Negli Stati Uniti il presidente Joe Biden, dopo avere vinto le primarie contro Sanders, si è dimostrato disponibile ad adottare diversi punti del programma del senatore del Vermont. In Germania nella Spd c’è stato negli ultimi anni uno spostamento a sinistra della leadership, e a fare il vice-segretario è finito Kevin Kühnert, un trentenne di fede socialista che si ispira a Corbyn e Sanders. Pure Tony Blair era conscio della necessità di non antagonizzare del tutto la sinistra, che gli era utile per la campagna porta a porta. Keir Starmer invece sembra indifferente al fatto di avere perso la fiducia di parte significativa dei militanti.

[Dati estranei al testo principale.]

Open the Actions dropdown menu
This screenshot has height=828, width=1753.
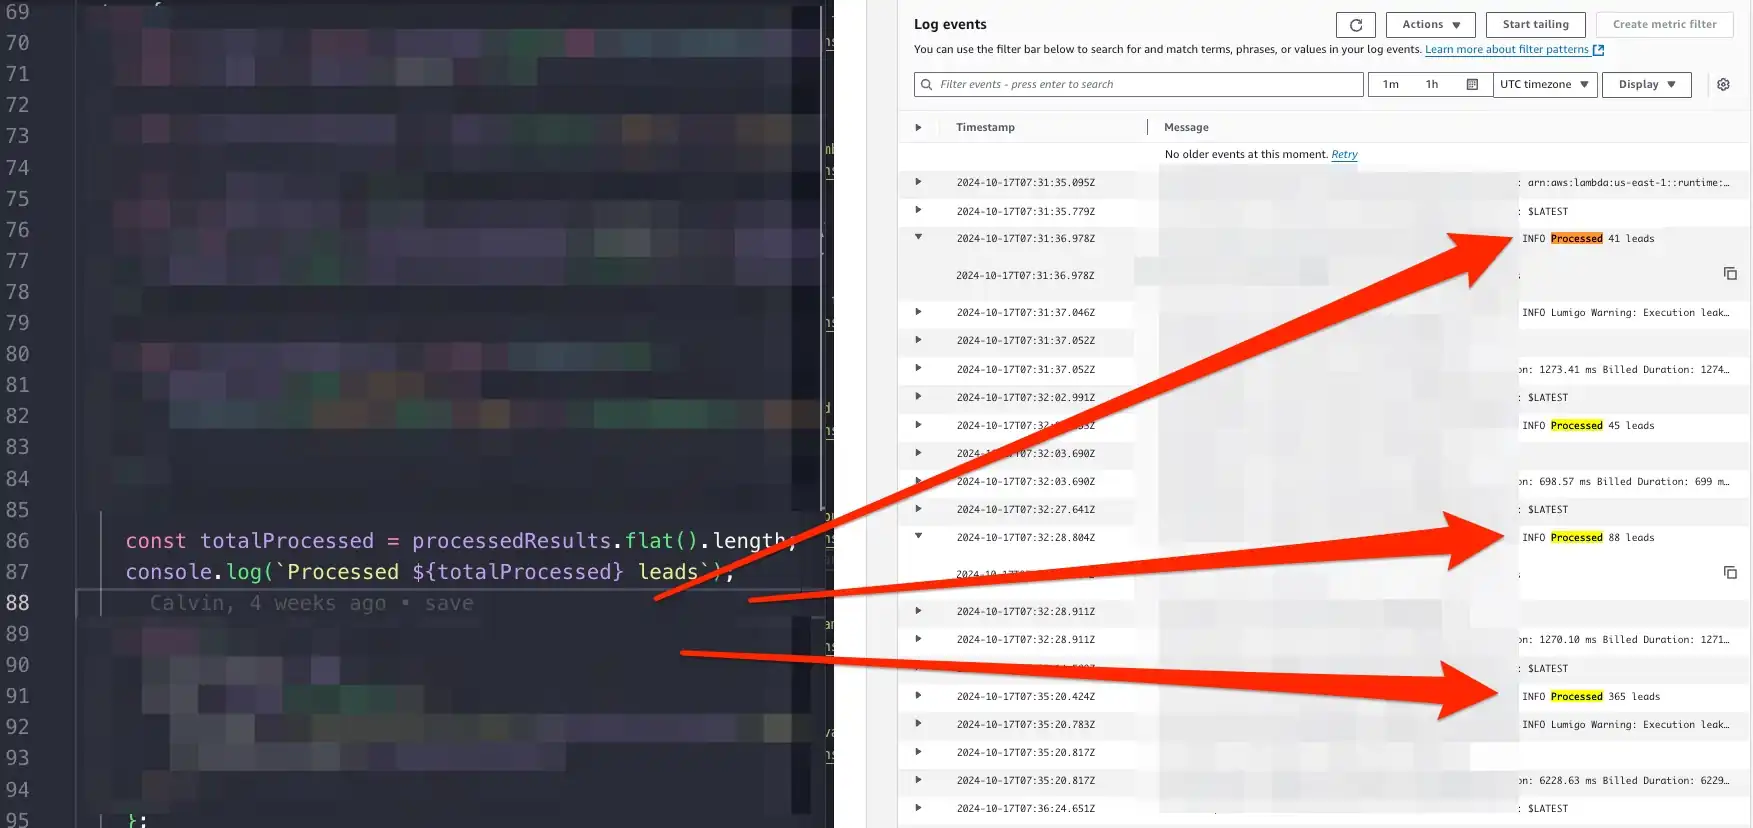(1430, 25)
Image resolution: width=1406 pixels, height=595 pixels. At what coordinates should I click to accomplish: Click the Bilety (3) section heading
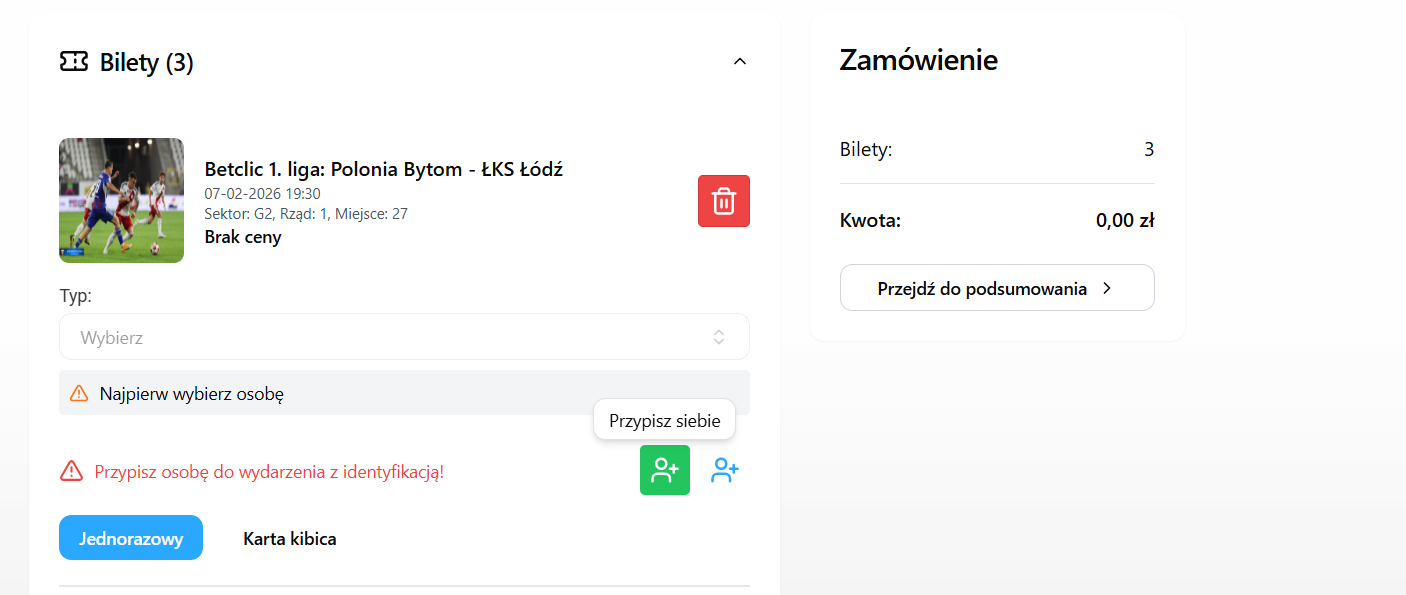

Se l’attuale guida del partito continuasse a non entusiasmare, i centristi Labour potrebbero ripiegare su un altro candidato. Se si aprisse la lotta per la leadership, la sinistra corbynista e la «soft Left» potrebbero convergere sull’attuale vice-leader del partito Angela Rayner, che già era nel governo ombra di Corbyn. Ma rimane più probabile che sia lo stesso Starmer a portare il partito, seppur fortemente diviso, alle prossime elezioni. Si parla già di un tentativo di escludere dal governo ombra l’ex segretario Ed Miliband, che pure si è dimostrato sempre leale con l’attuale leader. Sembra che il Labour sia destinato ancora a lungo a proseguire la sua insostenibile guerra interna, permettendo così a Johnson di dormire sonni tranquilli.